Minnesota teachers’ unions have a long tradition of being involved in school board races, from campaign planning and marketing to candidate endorsements. Their influence on these elections has largely gone unchallenged until a couple of years ago, when the Minnesota Parents Alliance was formed as a parent-focused, parent-powered organization that not only supports parent candidates aligned with their mission but recommends candidates across the state with its own endorsements.

How are these endorsements, teacher union versus parent group, received by Minnesotans?

According to an August 2024 survey conducted by the Morris Leatherman Company on behalf of the Minnesota School Boards Association, more Minnesotans overall say they are most likely to trust endorsements from parents’ groups over teachers’ unions — 49 percent to 42 percent. Minnesota parents are even more likely to say they trust parent group endorsements versus teachers’ union endorsements — 52 percent to 41 percent. Those in the metro area are slightly more trustworthy of union endorsements, 47 percent, compared to parent group endorsements trusted by 45 percent of metro area respondents.

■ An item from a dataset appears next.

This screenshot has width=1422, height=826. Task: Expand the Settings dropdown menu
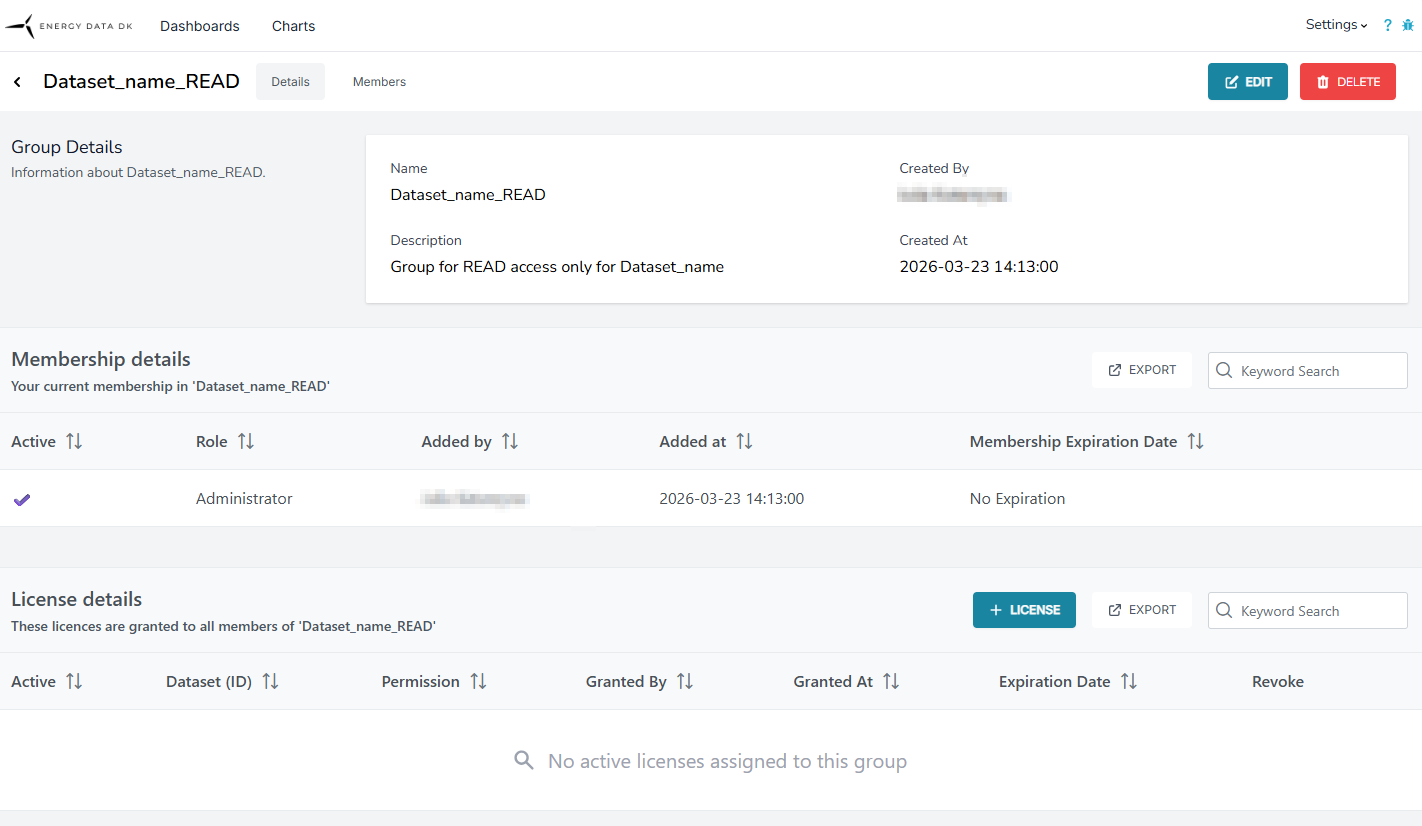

Union involvement in school board elections creates quite the cycle for teachers’ unions, as Jarrett Skorup with the Mackinac Center for Public Policy explains:

1) Government unions fund and campaign for school board members and other politicians; 2) those same politicians then support generous pay and benefits, and force people to pay dues and fees to unions, ensuring that 3) a portion of the money is routed back to the public employee union to start the cycle again.

This isn’t to say that union supporters shouldn’t have a seat at the school board table, as there are First Amendment implications of right of expression and right of association at work, but it is important for the general public to be aware of the relationship between teacher union electioneering and labor-friendly deals at the taxpayers’ expense.

School board members can, and often do, face pressure “to satisfy the preferences of groups (like teachers’ unions) that remain among the most organized and active players in district politics,” writes Michael Hartney of Boston College. “…[E]lected boards provide unions with another, often less competitive, political arena for them to shape education policy.”

As a growing body of research shows, “the dominance of teachers’ unions in school board elections challenge[s] pluralist characterizations of school board politics,” according to Hartney and his analysis on the topic. “…[U]nion-endorsed candidates are not more likely to win school board elections simply because they are stronger candidates ex ante but rather because union support confers an advantage that makes endorsed candidates more formidable on Election Day.”

At least according to this one survey, not all Minnesota voters are convinced union-endorsed candidates are the way to go. We will see how that plays out in less than four weeks.